DIRECTIONS — Using only the entries below, copy exactly the lines that begin at the one with "Given: Click the 想表达感谢? sidebar label" and end at the one with "Task: Select the", both included. Drop the pictures.

Stored entries
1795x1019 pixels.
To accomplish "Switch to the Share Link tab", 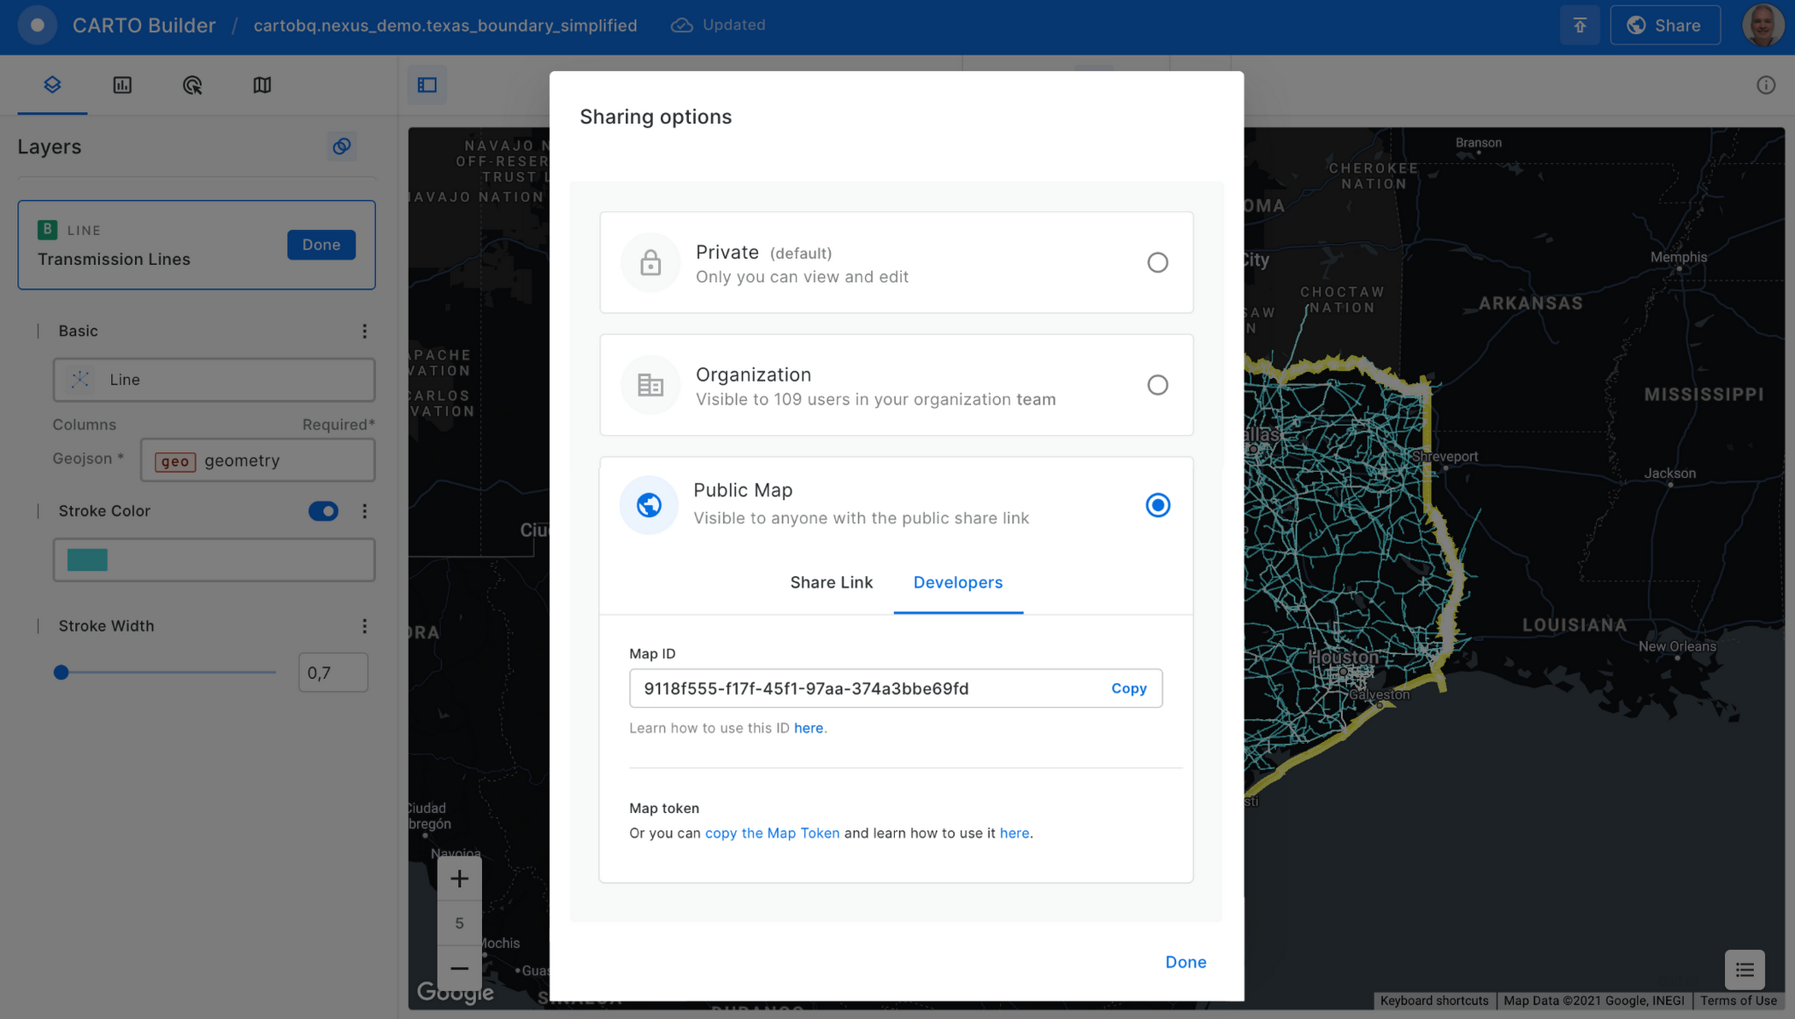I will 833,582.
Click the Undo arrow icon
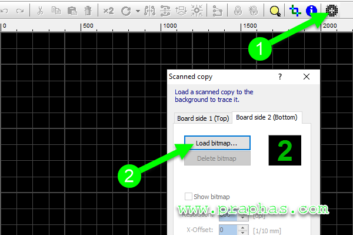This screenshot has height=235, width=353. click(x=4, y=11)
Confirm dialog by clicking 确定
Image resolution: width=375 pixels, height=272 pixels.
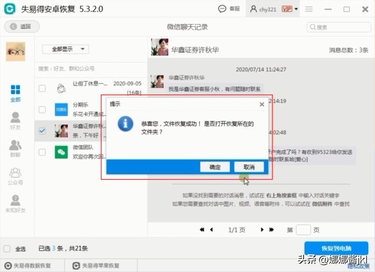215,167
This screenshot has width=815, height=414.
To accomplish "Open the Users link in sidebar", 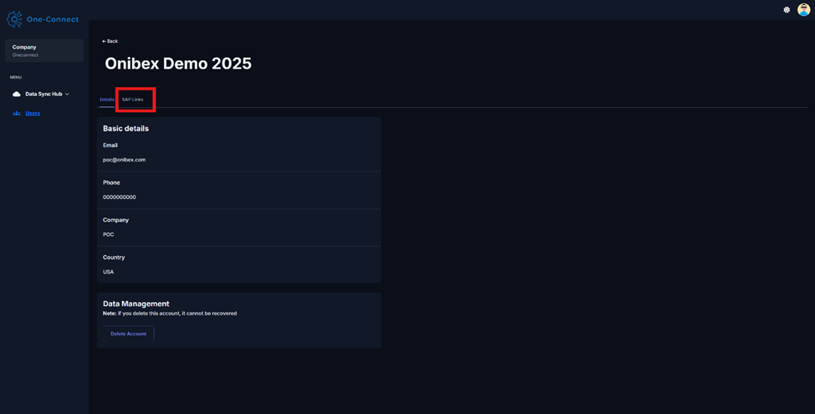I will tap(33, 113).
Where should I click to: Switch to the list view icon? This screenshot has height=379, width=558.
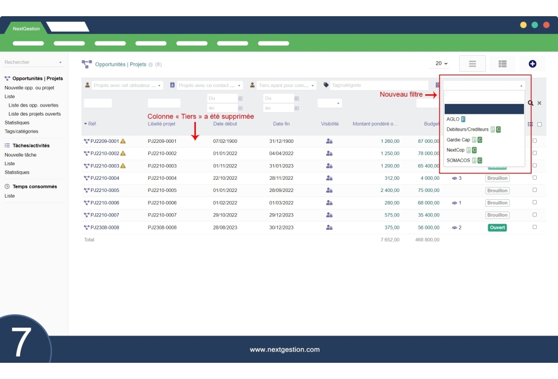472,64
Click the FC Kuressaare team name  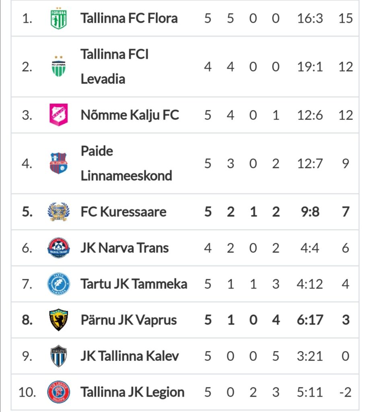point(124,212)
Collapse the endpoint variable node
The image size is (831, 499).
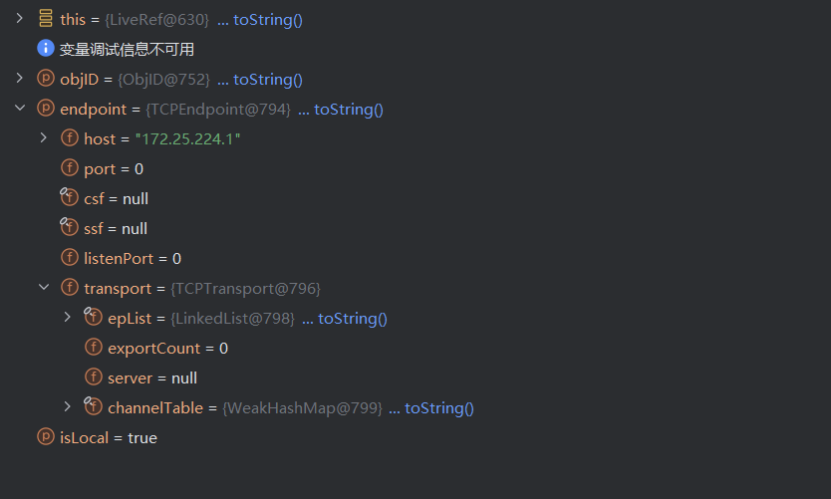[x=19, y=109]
==
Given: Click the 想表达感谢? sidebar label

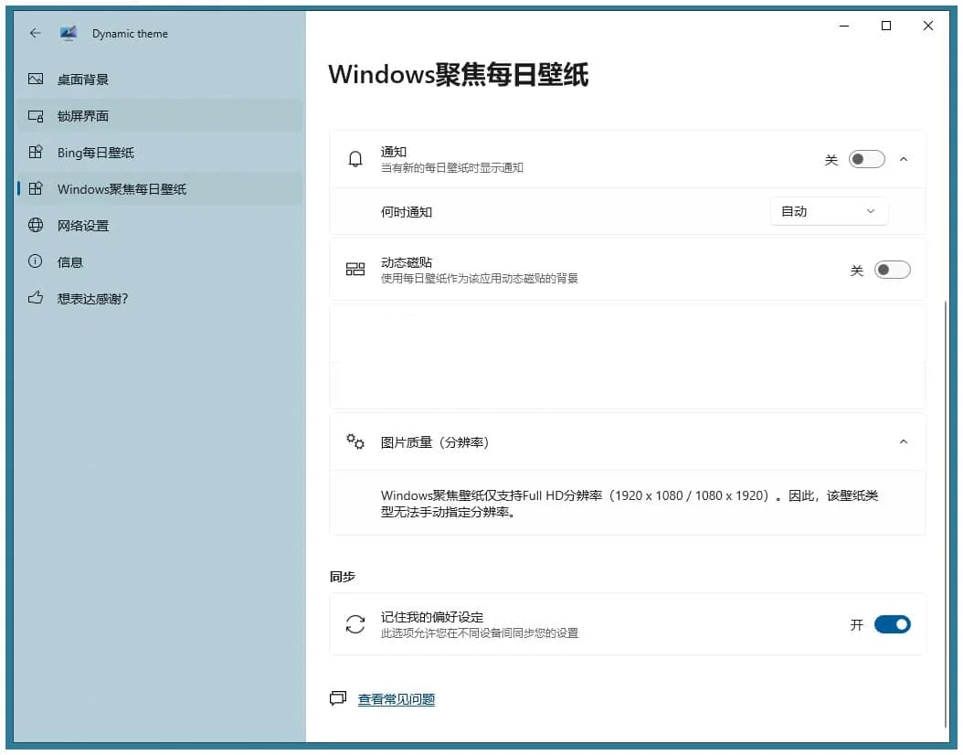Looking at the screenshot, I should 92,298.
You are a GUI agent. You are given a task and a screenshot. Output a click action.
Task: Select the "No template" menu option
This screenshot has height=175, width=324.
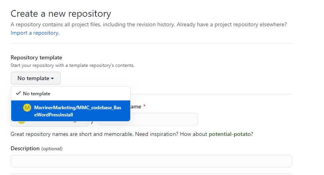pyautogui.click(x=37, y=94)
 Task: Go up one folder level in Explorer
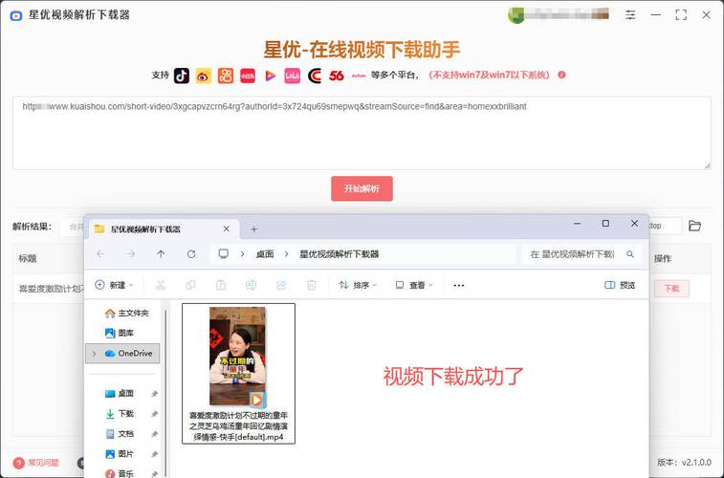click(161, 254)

RESULT OF THIS EXERCISE —
Given: Click the 想表达感谢? sidebar label

Looking at the screenshot, I should 92,298.
You are a GUI agent. You are given a task and a screenshot. Output a click action.
Task: Select the "No template" menu option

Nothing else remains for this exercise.